> [Challenge]: Rewrite the lines from the one containing "Click the Customize button under character" through the final line, swapping "Customize" for "Configure" and changing nothing else. Return only those lines, without the pictures.

════

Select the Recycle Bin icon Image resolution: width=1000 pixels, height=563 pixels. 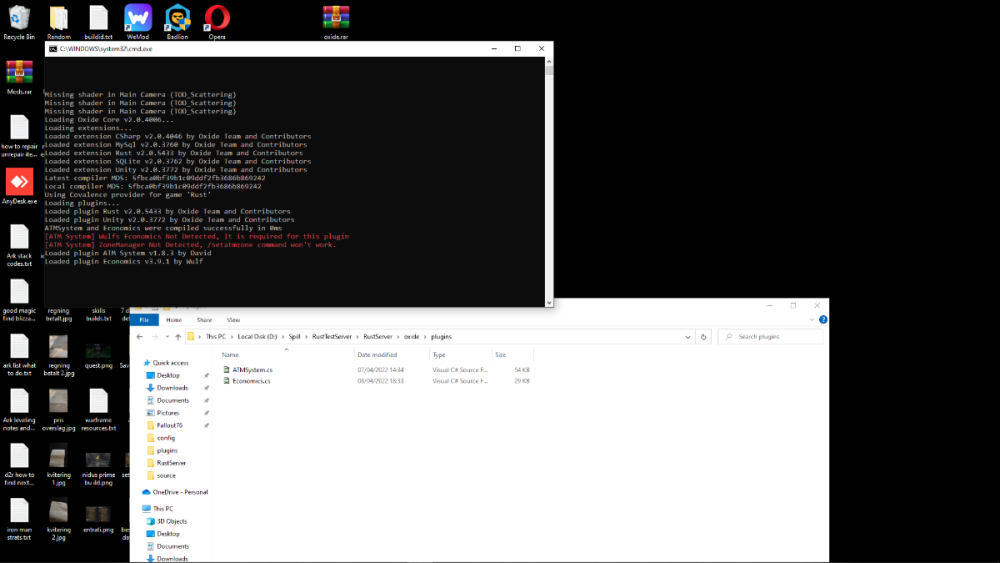pyautogui.click(x=19, y=18)
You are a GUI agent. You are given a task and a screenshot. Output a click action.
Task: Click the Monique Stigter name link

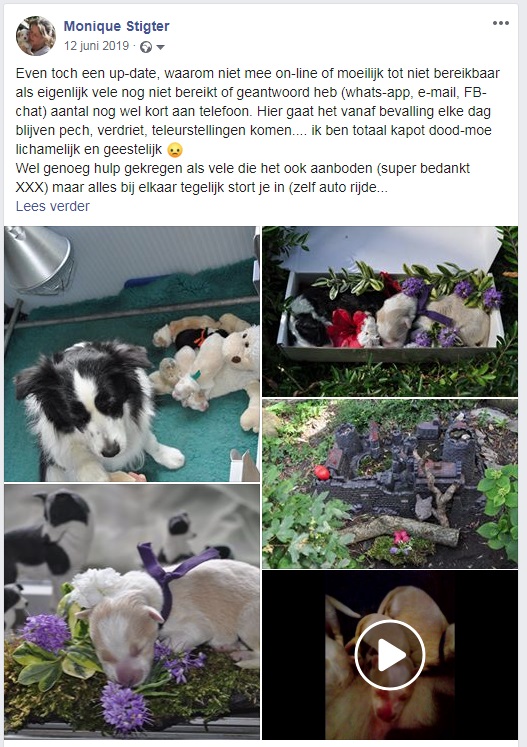(116, 26)
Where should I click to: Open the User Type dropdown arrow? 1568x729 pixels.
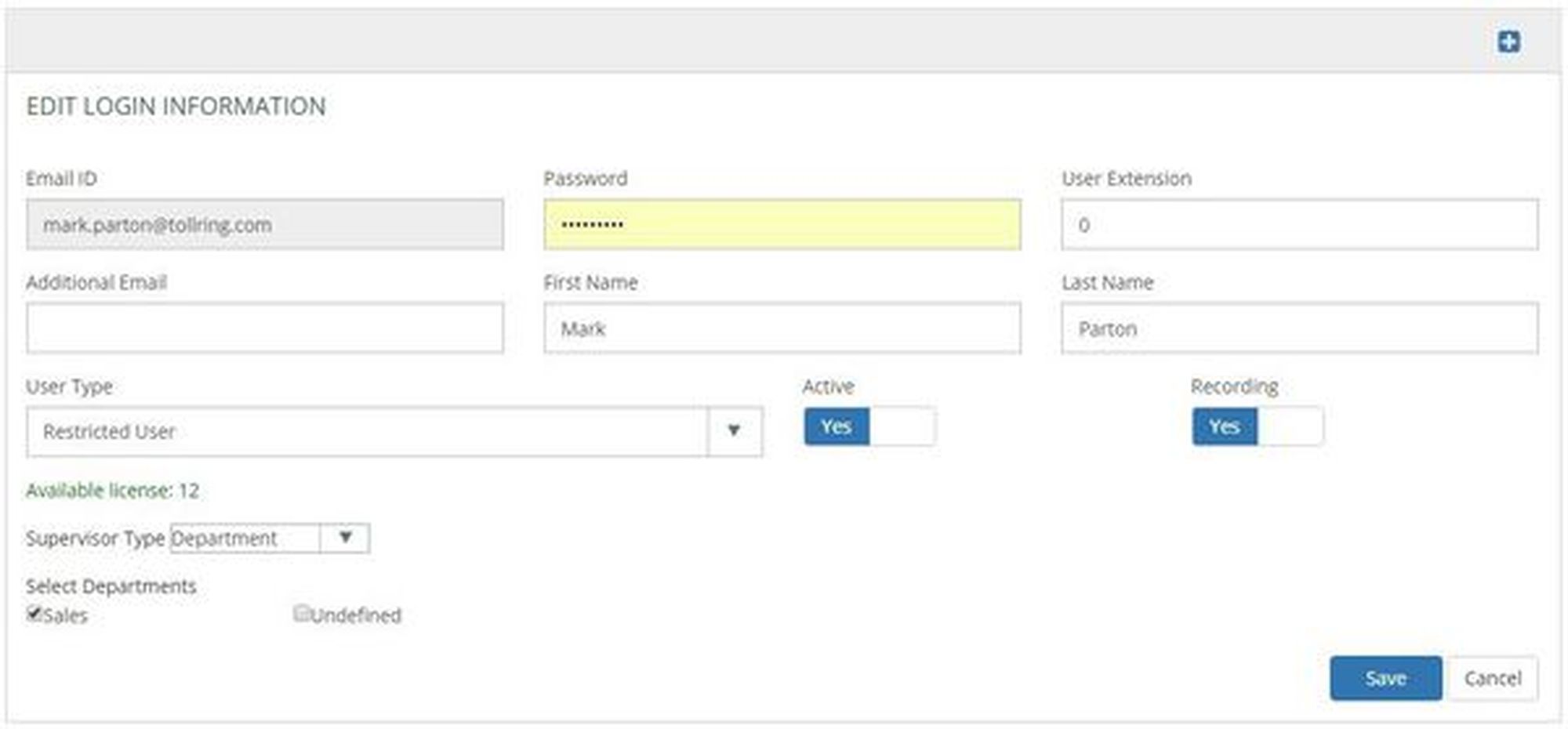734,430
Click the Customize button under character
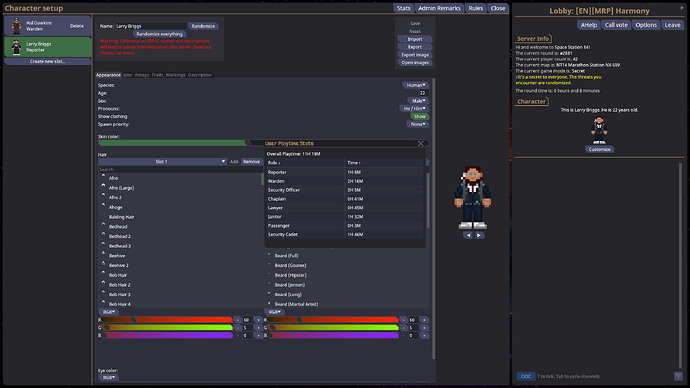The height and width of the screenshot is (388, 690). pyautogui.click(x=599, y=149)
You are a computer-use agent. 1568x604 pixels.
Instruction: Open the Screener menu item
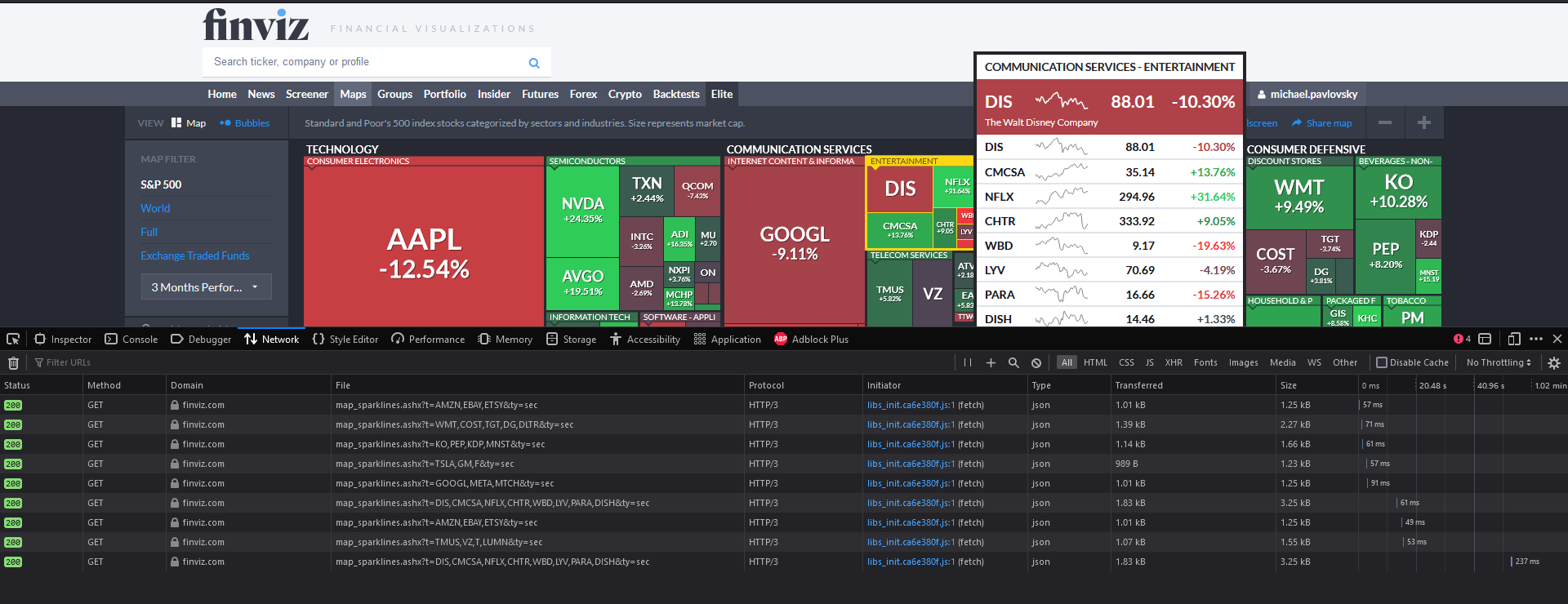tap(307, 94)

════

> [Completed task]:
Click the Configure button under character
The height and width of the screenshot is (388, 690). pyautogui.click(x=599, y=149)
You are a computer-use agent. 1568x604 pixels.
Instruction: Open the Screener menu item
tap(307, 94)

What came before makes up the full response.